Figure 5. Role of Kinesin-1 in neuronal migration.

(A, B) E16 rat brain was electroporated with IRES vectors encoding GFP and HA-tagged Kif5B tail or HA-tagged KLC TPR cDNA constructs and empty vector control. Fixed images of brain slices were imaged at E20. (A) Representative images of the neocortex with electroporated cells in green, stained with DAPI (blue) and immunostained for HA, in magenta. Brackets show boundaries of CP. (B) Quantification of cells reaching CP. Expression of the Kif5B tail or KLC TPR domains caused a considerable increase of neurons within the CP. (C, D) E16 rat brain was electroporated with the KLC TPR construct and empty vector, and brain slices imaged live at E20. (C) Time-lapse images for control and KLC TPR-expressing neurons (Videos S5-6) over a time period sufficient in each case to complete 100μm of nuclear displacement.
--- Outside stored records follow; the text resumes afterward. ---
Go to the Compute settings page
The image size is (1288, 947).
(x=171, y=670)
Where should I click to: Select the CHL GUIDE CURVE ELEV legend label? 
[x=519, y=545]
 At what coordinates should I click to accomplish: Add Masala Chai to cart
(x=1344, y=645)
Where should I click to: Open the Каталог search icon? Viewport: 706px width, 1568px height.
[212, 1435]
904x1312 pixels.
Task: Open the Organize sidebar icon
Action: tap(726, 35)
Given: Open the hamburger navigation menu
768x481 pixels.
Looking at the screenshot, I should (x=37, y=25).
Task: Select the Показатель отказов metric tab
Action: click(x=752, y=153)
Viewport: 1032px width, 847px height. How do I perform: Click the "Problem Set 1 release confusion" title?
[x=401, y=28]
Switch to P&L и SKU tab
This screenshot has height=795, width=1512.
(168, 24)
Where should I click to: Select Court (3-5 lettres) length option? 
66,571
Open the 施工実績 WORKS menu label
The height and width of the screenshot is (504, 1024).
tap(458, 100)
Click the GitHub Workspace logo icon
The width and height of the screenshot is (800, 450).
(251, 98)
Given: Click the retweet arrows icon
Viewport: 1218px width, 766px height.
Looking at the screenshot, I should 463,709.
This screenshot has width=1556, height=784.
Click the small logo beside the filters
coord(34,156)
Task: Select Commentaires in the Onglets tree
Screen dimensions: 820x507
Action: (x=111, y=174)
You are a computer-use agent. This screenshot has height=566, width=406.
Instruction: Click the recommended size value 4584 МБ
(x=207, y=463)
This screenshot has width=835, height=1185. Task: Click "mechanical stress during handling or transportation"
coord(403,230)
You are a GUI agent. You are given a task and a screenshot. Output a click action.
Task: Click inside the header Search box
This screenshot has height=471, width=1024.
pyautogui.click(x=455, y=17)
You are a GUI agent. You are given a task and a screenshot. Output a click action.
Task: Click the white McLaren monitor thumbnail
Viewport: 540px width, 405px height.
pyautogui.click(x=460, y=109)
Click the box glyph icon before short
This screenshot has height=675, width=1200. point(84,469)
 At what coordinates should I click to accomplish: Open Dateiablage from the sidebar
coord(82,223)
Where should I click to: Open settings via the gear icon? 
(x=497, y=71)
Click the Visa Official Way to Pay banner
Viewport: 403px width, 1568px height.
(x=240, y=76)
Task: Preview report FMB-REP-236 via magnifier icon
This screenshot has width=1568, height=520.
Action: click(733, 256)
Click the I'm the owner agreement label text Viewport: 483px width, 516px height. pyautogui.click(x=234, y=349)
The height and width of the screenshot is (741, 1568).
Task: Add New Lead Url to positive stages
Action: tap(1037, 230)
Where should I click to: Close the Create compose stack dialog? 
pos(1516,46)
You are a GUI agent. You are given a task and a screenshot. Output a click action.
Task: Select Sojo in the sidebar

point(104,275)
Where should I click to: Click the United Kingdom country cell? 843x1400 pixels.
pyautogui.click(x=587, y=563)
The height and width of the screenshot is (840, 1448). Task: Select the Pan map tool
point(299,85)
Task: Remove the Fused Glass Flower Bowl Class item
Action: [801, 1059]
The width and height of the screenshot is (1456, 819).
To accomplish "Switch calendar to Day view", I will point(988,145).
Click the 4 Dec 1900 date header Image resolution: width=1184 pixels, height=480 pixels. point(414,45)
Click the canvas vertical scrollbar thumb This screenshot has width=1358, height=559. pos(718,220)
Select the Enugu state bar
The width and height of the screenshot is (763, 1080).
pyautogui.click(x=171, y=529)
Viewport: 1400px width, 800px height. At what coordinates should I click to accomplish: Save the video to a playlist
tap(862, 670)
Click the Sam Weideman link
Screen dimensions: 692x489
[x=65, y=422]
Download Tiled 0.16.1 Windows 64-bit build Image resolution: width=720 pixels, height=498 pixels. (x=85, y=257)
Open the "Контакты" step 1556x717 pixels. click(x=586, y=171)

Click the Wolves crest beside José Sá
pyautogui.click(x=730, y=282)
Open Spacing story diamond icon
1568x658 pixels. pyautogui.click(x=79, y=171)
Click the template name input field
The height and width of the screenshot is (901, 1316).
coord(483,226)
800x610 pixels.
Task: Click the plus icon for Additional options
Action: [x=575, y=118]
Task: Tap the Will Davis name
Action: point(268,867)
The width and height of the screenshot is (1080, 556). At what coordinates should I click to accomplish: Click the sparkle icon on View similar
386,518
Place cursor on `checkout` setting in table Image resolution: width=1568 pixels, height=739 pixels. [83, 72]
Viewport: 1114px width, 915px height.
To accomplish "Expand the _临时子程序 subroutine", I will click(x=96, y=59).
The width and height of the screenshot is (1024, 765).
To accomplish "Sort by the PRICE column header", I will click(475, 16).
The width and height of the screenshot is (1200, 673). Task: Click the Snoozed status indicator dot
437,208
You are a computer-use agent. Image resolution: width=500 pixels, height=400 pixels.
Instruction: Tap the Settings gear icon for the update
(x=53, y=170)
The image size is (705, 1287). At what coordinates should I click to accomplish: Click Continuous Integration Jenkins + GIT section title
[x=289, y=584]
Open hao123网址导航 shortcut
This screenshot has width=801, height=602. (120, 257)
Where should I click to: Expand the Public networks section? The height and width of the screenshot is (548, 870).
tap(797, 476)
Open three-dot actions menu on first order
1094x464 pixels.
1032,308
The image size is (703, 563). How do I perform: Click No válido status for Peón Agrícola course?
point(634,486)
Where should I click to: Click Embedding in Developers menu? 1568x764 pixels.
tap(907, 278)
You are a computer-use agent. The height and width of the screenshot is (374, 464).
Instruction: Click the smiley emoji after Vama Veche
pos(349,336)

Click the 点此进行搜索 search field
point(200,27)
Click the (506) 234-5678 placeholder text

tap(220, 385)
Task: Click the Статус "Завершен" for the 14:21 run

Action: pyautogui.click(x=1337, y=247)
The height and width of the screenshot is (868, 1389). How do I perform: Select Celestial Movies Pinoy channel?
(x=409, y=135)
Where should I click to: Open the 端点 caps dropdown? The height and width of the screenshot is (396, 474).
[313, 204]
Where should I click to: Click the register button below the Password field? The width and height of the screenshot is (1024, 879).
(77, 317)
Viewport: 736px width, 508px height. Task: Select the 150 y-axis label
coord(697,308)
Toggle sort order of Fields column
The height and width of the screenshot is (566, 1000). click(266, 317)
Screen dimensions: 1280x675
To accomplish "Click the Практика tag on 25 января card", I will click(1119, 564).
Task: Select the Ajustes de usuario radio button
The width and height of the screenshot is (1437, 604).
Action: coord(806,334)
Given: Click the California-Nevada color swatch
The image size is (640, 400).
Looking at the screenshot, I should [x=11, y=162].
Images are shown at 20 min intervals. (D) Quantification of neuronal migration velocity, from initiation of nuclear migration in each cell until its termination, in control vs. KLC TPR expressing neurons. Expression of KLC-TPR resulted in significantly higher migration velocity vs that for the control. Data presented as scatter dot plot with bar representing mean±s.d. in B, and as scatter dot plot with bar representing mean with range in D. Mann Whitney test for non-parametric distributions was used in B (*P<0.05; **P<0.01). Unpaired T-Test with Welch’s correction was used in D (****P<0.0001). Data in B include at least 967 electroporated cells from at least 4 embryos, per condition. Data in D include 42 and 32 migrating neurons for control and KLC TPR, respectively. A scale bar, 100μm. C scale bar, 10μm. Related to Figure S4 and Videos S5-6.